A cellphone running the open-source AI agent OpenClaw, March 11, 2026. [Photo/Xinhua]
In the fast-moving world of artificial intelligence (AI), even familiar words can quietly take on new lives. One such example is "token" — a simple term that has suddenly become central to how AI systems operate and how the industry measures activity.
Much of the recent attention around AI has been focused on the rise of OpenClaw, an open-source AI agent. Systems built on OpenClaw rely on large AI models, and almost every interaction consumes tokens. This has prompted an increasingly common question: what exactly is a token?
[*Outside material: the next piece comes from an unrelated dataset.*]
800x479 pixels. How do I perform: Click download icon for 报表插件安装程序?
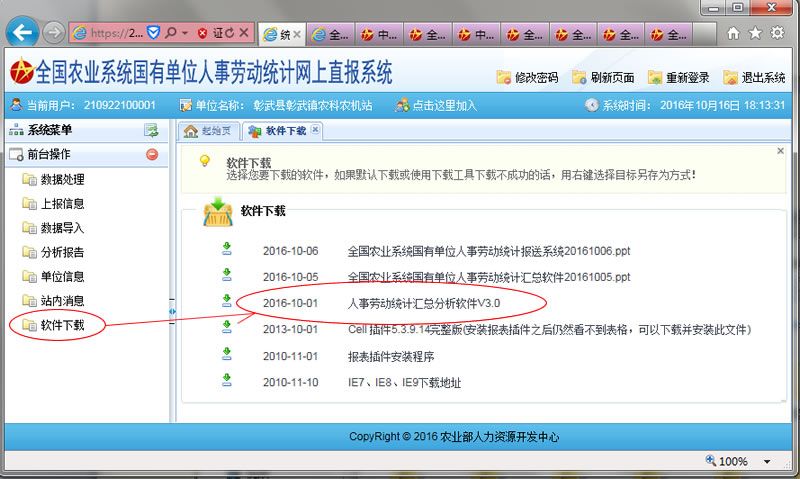227,354
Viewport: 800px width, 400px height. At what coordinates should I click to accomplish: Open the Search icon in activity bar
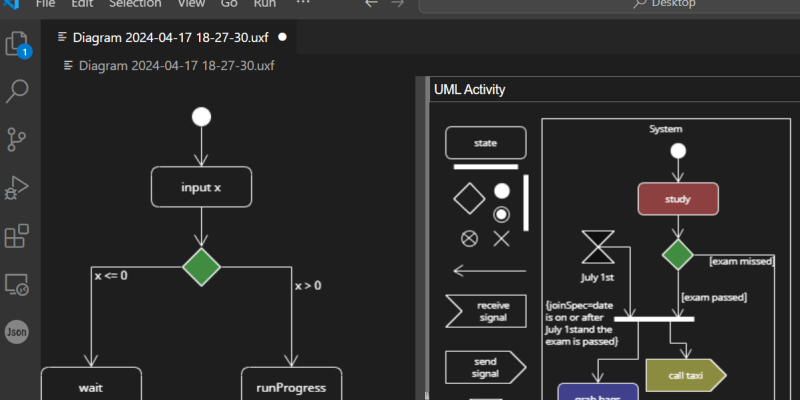[18, 92]
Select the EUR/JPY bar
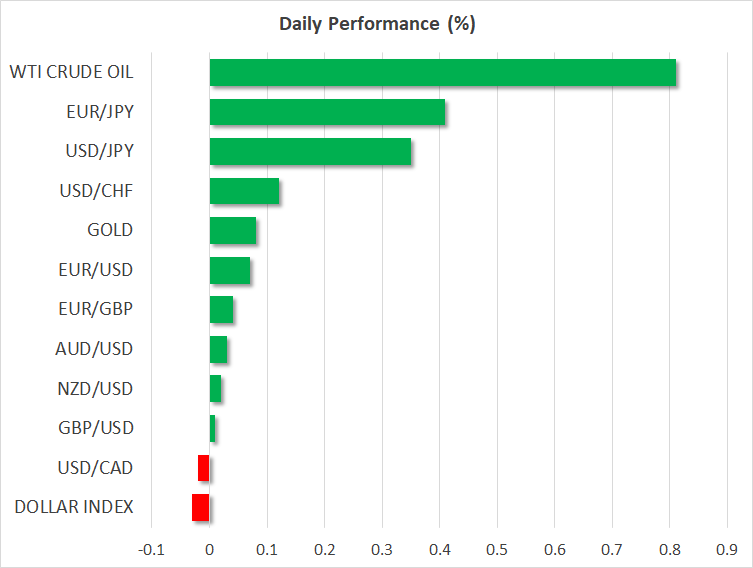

OpenAI offers a straightforward explanation on its official website. Tokens, it says, are "the building blocks of text that OpenAI models process. They can be as short as a single character or as long as a full word, depending on the language and context."
Put simply, a token is the smallest unit a large language model uses when processing text. In English, one token corresponds to about four characters, and 100 tokens are roughly equivalent to 75 words.
For Chinese readers, however, another question quickly arose: how should the term be translated?
In January, an article published by the newspaper People's Daily rendered token as "词元" (cíyuán), meaning a "lexical unit." The translation gained further recognition at the China Development Forum 2026 held in March. Liu Liehong, head of the National Data Administration, described such tokens as not only a "value anchor" in the intelligent era but also a "settlement unit" that links technological supply with commercial demand, making it possible to quantify business models.
If the internet era measured the flow of information largely through traffic, the AI era is increasingly being measured through tokens. Every word or character a user enters, as well as every sentence generated or image identified by a model, consumes them. Token usage has therefore become an important indicator of how active AI models are and how much value they create in real-world use.
The scale of growth has been striking. According to Liu, China's daily token usage stood at about 100 billion at the beginning of 2024. By the end of 2025, that number had climbed to 100 trillion. By March this year, it has already exceeded 140 trillion, increasing more than a thousandfold in just two years.
Yet the significance of tokens is not limited to artificial intelligence. The word appears across a variety of fields, often referring to quite different things depending on the context.
In everyday English, a token once simply referred to a sign or symbol — as in a "token of appreciation." It can also describe a voucher or item used in exchange for goods, such as a book token. In some cities, the small discs once used for subway entry were known as metro or subway tokens.
In information security, the term refers to a credential used to verify identity. Some online banking systems, for example, require users to generate codes through hardware tokens. In the world of cryptocurrencies, a token refers to a digital certificate issued on blockchain platforms that represents assets or rights, like NFTs, or non-fungible tokens.
Now, in the context of artificial intelligence, the word has acquired yet another meaning.
Technological change does not just produce new tools; it also reshapes the language used to describe them. Words such as "cloud," "platform" and "ecosystem" have all followed a similar path, moving from everyday usage into the vocabulary of the digital economy.
For translators and international communicators, this creates a familiar challenge. When a word travels across technological domains, its translation cannot rely on a single fixed equivalent. Instead, it has to follow the concept the word is being used to describe.
Seen in that light, the renewed attention to tokens is more than just a technical detail. It reflects the way language evolves alongside technological change. Sometimes the clearest signal that a new technological phase has arrived may not be a new device or model, but a familiar word quietly beginning to mean something else.